## CONSIGNE:
Recopiez à l'identique le passage de l'extrait sur la Football League, en commençant à « Peu après, la » et en terminant à « l’introduction de play-offs. ».

Voici une déclaration du président d’Everton (leader de la contestation) à l’adresse de l’auteur du rapport :

« Les clubs de première division ne sauraient tolérer plus longtemps une situation où ils doivent subventionner les clubs des divisions inférieures, à une période où ces mêmes clubs de l’élite connaissent de sérieuses difficultés financières, considérablement plus importantes que les clubs auxquels on les oblige à verser des aides. »

1983-1984 : des concessions insuffisantes

Peu après, la FL lâche du lest. Elle met fin au partage des recettes de match entre adversaires et s’engage à favoriser les clubs de D1 dans les futures négociations sur les droits télévisuels. Dorénavant, ces derniers toucheront 50 % du gâteau (25 % pour la D2 et le reste pour D3 et D4). Les instances autorisent également le nom du sponsor sur les maillots lors des matchs télévisés et réduisent de 4 à 3 % le versement billetterie des clubs à la FL. Pour compenser le manque à gagner des clubs des divisions inférieures (D2 à D4), la FL promet l’introduction de play-offs.

## DONNÉES FOURNIES:
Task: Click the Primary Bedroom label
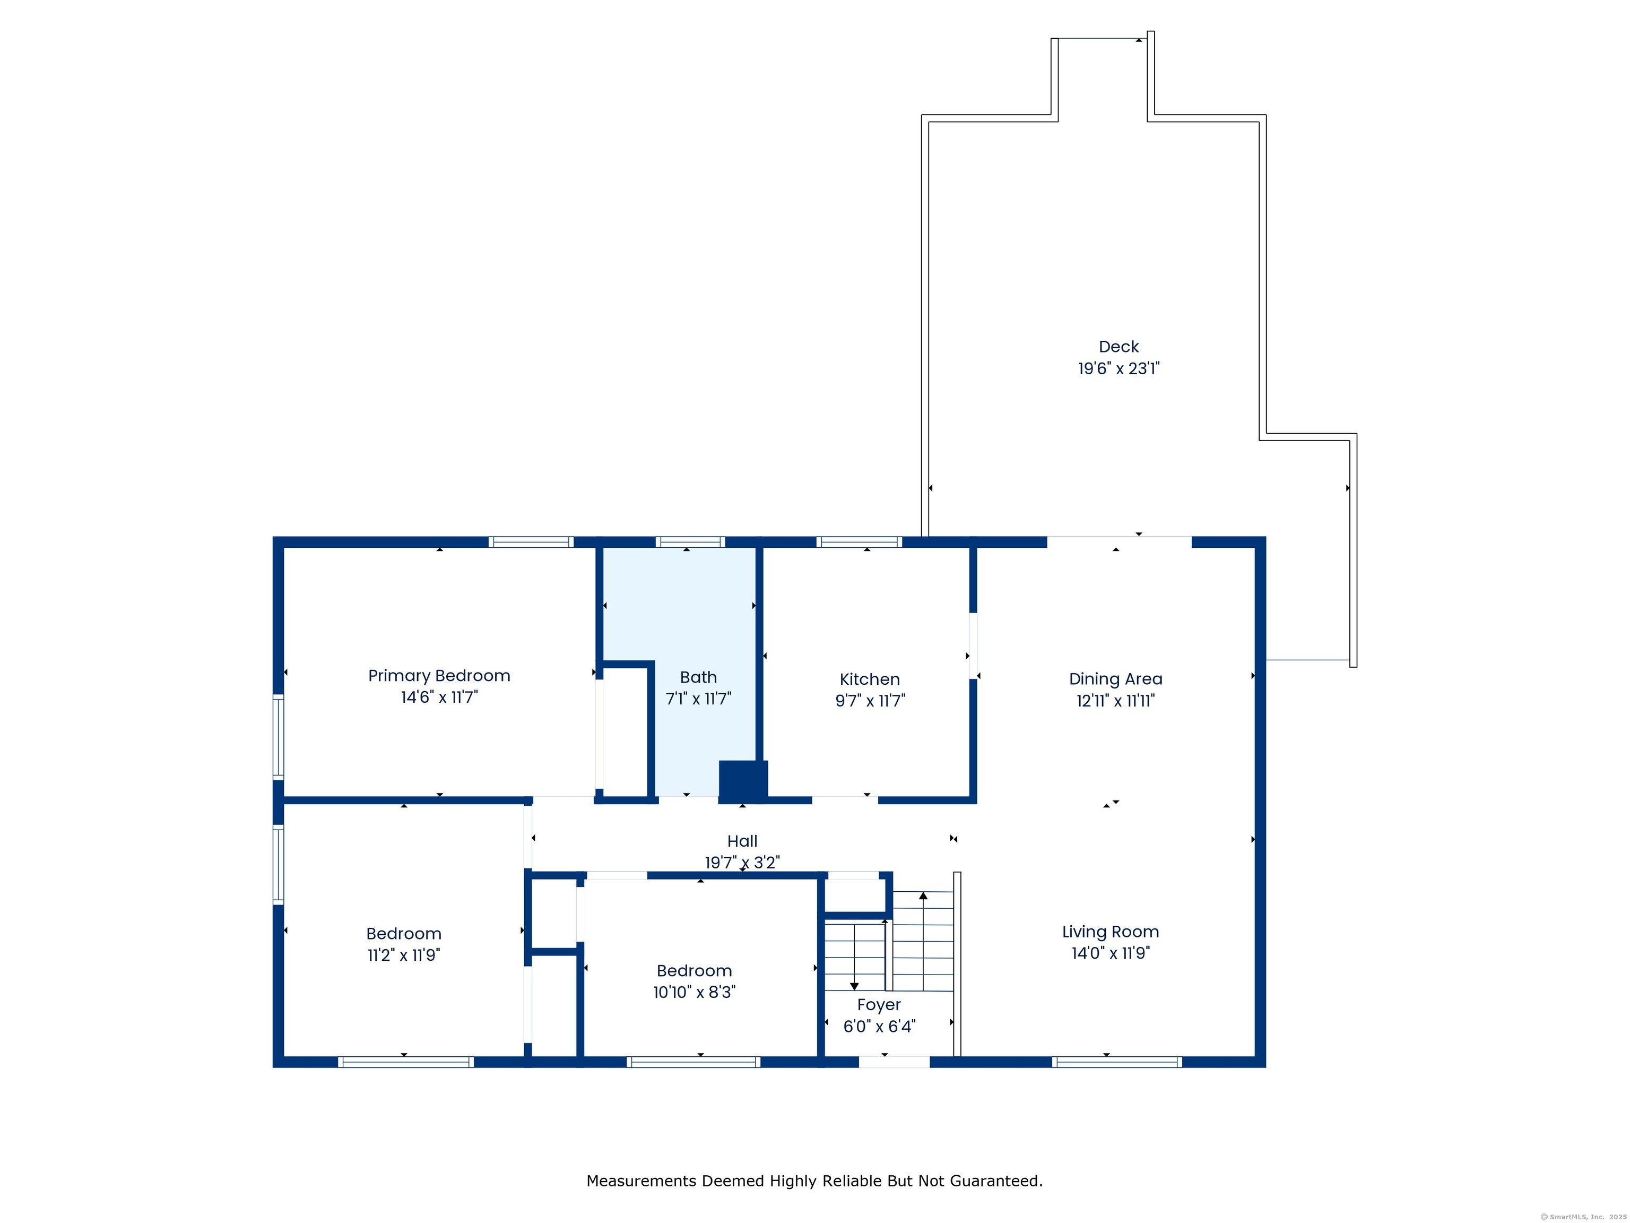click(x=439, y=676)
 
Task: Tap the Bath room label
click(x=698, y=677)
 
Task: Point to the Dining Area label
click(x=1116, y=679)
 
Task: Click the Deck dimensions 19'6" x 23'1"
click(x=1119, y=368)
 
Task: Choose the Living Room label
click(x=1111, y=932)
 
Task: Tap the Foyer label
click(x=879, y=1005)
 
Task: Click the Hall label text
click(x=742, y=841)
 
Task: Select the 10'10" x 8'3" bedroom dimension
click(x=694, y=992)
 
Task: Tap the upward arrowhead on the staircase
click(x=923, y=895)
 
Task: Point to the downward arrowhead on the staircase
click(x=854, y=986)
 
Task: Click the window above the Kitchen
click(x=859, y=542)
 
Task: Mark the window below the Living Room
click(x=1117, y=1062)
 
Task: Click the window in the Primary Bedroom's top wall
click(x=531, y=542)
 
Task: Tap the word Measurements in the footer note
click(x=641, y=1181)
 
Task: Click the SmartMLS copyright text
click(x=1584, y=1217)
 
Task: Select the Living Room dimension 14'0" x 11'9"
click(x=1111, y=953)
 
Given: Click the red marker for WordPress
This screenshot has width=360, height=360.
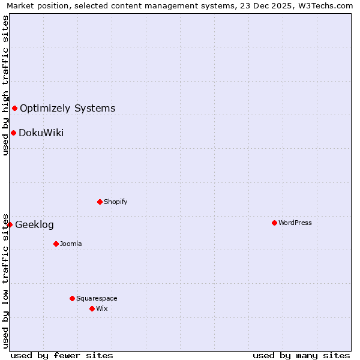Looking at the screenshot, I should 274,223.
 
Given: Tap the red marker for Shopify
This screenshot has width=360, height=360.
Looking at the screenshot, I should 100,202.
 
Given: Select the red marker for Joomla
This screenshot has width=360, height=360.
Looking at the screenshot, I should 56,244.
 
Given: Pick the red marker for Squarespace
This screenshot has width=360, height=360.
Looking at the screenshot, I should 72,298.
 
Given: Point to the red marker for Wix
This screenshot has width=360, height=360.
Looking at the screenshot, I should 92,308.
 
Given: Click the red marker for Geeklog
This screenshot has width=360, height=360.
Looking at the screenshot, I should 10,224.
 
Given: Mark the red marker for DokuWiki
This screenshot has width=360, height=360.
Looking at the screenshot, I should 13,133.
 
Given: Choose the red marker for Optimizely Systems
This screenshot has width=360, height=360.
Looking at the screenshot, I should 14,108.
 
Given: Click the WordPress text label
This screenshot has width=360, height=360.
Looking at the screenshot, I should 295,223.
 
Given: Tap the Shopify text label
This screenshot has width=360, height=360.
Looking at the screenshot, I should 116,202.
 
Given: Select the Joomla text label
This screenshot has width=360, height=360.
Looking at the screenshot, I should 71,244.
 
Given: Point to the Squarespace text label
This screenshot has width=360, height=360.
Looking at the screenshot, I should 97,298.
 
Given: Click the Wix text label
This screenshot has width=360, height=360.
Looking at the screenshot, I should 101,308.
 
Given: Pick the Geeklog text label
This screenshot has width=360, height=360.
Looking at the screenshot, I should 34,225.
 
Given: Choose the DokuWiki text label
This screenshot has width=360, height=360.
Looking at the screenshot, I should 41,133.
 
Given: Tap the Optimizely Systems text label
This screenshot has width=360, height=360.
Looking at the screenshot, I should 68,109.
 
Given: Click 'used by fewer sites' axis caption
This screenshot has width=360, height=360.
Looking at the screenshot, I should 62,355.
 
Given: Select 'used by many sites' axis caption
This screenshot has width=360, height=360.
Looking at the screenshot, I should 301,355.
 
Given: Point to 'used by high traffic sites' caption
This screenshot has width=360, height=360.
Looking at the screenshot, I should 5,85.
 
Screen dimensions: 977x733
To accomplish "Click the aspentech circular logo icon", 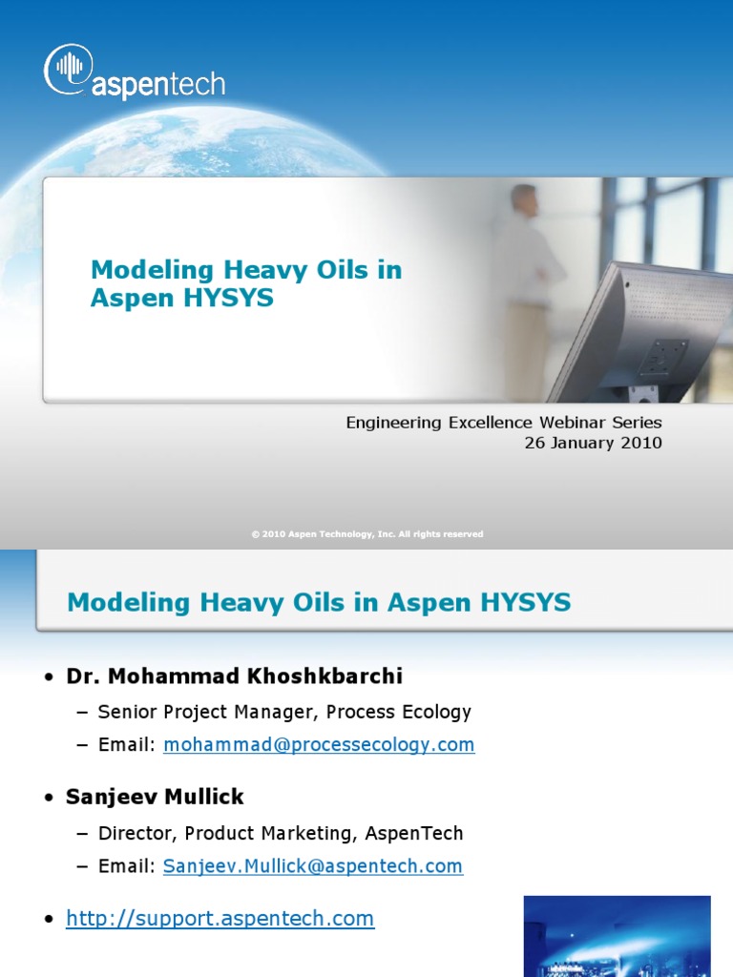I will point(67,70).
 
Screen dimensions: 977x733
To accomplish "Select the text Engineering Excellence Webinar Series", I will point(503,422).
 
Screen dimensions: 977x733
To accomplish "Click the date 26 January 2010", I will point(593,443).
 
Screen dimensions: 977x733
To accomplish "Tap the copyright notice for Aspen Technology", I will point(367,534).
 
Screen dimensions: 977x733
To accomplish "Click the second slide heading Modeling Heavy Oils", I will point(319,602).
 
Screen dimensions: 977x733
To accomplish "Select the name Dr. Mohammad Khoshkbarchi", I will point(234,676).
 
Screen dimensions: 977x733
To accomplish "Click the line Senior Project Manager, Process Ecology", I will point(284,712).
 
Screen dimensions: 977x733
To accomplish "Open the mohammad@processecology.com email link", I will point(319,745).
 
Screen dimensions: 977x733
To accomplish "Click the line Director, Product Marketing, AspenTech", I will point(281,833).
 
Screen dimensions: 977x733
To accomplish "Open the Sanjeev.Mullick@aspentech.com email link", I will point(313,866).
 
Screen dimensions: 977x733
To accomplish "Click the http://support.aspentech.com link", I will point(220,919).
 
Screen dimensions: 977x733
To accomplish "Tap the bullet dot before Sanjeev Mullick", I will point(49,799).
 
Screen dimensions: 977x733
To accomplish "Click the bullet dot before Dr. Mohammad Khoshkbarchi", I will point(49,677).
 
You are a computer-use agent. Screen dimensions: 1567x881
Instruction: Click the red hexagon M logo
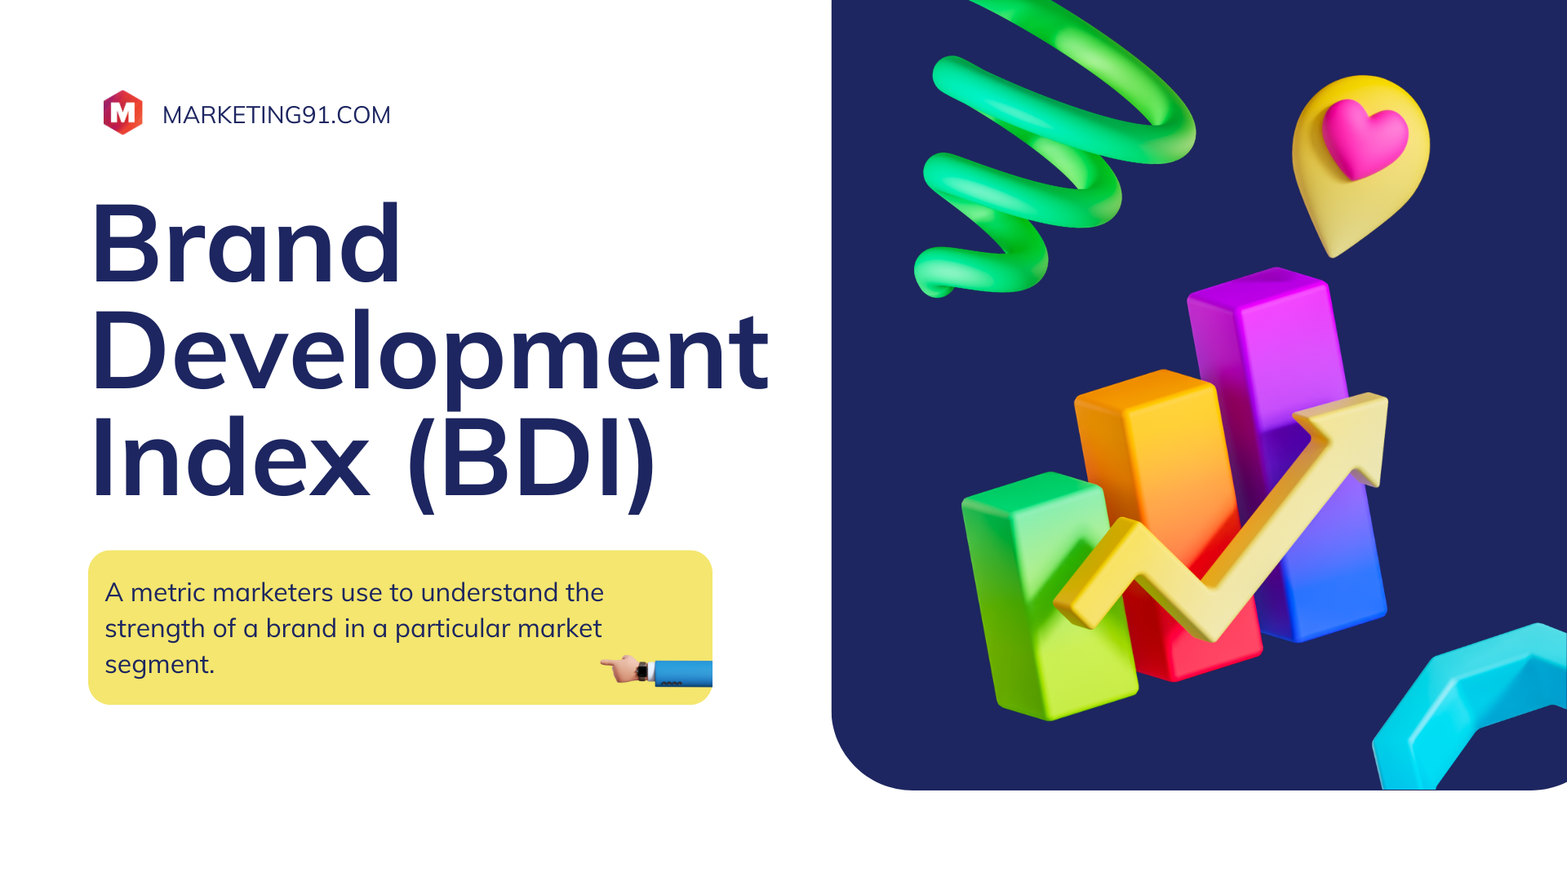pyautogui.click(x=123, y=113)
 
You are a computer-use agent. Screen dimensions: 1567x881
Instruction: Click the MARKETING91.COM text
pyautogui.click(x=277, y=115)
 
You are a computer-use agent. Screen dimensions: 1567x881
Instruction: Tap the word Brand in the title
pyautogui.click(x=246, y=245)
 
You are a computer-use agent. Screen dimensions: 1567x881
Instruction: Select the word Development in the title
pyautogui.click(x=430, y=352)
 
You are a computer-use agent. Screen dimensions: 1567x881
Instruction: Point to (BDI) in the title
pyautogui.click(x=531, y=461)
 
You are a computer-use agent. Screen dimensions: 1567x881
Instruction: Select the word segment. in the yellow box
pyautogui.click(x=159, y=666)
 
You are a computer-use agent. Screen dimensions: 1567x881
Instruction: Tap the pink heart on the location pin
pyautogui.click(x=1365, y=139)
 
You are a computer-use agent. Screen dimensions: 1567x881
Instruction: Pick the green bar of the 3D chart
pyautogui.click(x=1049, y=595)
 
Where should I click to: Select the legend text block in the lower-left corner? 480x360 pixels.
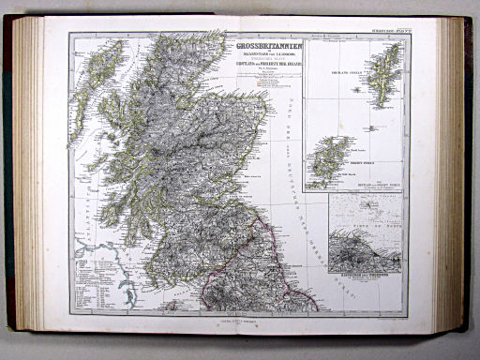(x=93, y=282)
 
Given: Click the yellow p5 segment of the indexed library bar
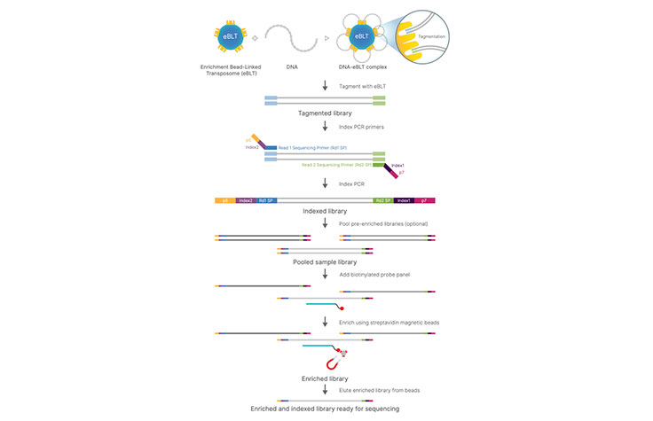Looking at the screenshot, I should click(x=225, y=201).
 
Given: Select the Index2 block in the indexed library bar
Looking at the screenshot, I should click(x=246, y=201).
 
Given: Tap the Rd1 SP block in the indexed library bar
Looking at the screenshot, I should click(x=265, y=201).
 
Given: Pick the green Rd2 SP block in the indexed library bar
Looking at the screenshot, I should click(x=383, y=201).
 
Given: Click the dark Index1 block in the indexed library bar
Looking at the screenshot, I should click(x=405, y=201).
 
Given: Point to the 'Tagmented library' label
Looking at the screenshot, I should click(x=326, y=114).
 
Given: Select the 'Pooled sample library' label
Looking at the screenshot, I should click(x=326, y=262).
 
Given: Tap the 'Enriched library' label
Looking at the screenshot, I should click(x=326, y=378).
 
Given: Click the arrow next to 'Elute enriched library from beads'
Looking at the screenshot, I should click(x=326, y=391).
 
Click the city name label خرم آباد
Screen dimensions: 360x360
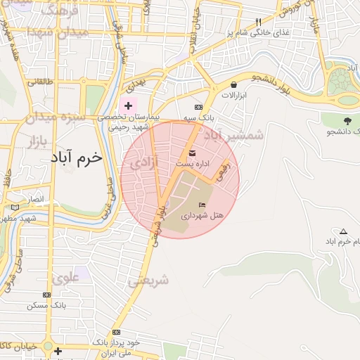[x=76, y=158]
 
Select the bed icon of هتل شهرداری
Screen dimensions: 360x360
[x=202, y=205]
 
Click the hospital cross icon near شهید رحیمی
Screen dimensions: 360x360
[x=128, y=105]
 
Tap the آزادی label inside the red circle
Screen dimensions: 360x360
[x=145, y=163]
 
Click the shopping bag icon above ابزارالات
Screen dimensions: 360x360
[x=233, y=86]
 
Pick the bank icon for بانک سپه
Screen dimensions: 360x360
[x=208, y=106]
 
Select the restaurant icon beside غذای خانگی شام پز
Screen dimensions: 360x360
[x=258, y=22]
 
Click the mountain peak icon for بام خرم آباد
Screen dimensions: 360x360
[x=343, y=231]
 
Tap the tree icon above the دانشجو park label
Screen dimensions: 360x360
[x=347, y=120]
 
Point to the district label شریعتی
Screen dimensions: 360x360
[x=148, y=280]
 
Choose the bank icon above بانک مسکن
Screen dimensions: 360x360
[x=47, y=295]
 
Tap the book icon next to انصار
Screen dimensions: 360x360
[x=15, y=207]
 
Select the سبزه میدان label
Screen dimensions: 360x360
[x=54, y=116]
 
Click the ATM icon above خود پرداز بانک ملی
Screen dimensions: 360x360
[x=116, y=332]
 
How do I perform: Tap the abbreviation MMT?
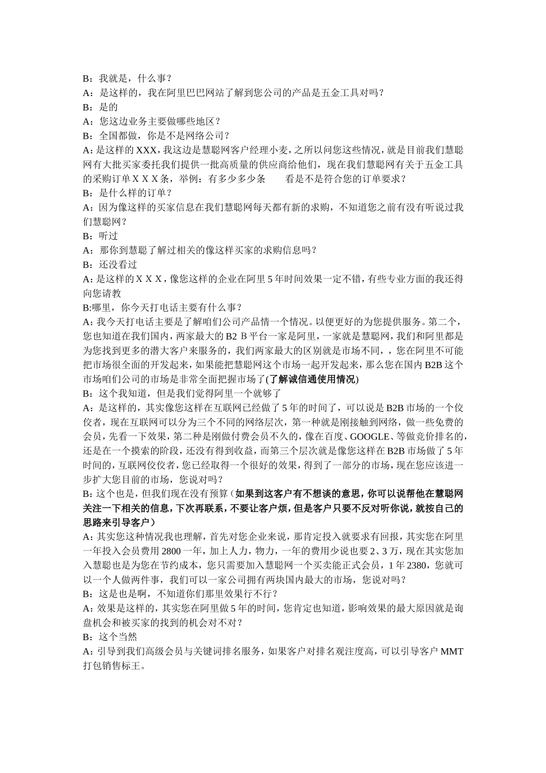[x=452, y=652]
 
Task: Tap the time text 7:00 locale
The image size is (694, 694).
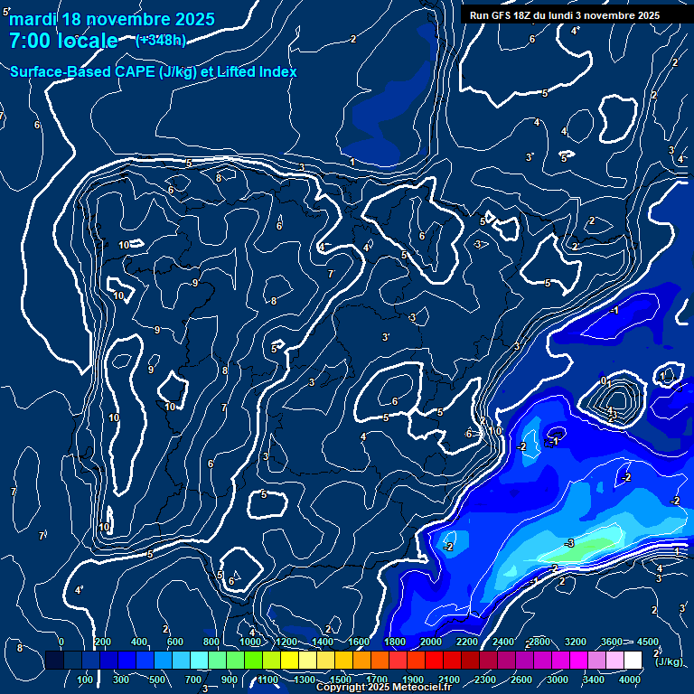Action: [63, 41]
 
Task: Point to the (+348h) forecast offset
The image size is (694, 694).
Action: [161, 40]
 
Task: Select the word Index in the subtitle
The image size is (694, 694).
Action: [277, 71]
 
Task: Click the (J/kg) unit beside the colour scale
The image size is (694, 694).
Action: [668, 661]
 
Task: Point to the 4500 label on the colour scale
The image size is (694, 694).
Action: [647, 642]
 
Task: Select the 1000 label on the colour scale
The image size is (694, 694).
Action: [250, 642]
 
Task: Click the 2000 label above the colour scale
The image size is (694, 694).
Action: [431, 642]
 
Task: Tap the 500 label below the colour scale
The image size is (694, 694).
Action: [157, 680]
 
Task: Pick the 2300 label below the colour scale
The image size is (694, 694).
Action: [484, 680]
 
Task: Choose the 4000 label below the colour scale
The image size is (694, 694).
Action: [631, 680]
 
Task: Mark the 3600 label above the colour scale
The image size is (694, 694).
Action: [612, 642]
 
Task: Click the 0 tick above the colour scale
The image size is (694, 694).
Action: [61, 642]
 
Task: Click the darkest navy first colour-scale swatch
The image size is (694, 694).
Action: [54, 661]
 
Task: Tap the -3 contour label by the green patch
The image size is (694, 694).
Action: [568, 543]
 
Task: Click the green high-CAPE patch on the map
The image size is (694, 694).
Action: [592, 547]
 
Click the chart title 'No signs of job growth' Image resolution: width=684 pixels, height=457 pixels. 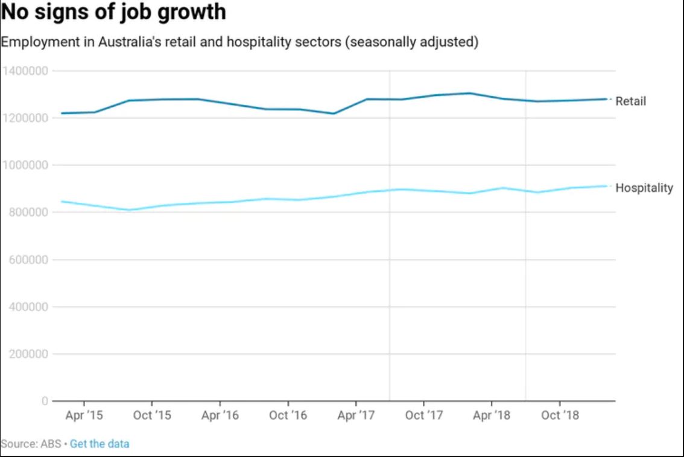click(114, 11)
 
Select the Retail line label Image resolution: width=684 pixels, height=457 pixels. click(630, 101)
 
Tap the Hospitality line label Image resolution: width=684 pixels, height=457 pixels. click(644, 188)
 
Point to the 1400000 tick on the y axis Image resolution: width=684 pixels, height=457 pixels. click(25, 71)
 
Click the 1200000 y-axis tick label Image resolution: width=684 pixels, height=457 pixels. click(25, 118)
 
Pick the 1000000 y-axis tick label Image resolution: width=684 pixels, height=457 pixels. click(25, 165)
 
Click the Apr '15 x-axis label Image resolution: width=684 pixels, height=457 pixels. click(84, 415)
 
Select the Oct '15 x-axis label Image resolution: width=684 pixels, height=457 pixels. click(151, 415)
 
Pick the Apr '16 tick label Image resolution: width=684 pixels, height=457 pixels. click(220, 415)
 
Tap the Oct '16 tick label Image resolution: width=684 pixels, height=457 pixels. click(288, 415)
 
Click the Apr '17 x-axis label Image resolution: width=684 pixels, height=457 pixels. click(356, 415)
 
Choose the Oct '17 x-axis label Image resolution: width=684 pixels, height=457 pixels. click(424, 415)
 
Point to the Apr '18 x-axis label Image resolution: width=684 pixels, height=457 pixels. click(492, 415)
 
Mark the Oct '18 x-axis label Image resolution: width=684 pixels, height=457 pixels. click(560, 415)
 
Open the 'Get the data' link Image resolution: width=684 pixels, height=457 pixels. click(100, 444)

## RÉSULTAT:
Peu après, la FL lâche du lest. Elle met fin au partage des recettes de match entre adversaires et s’engage à favoriser les clubs de D1 dans les futures négociations sur les droits télévisuels. Dorénavant, ces derniers toucheront 50 % du gâteau (25 % pour la D2 et le reste pour D3 et D4). Les instances autorisent également le nom du sponsor sur les maillots lors des matchs télévisés et réduisent de 4 à 3 % le versement billetterie des clubs à la FL. Pour compenser le manque à gagner des clubs des divisions inférieures (D2 à D4), la FL promet l’introduction de play-offs.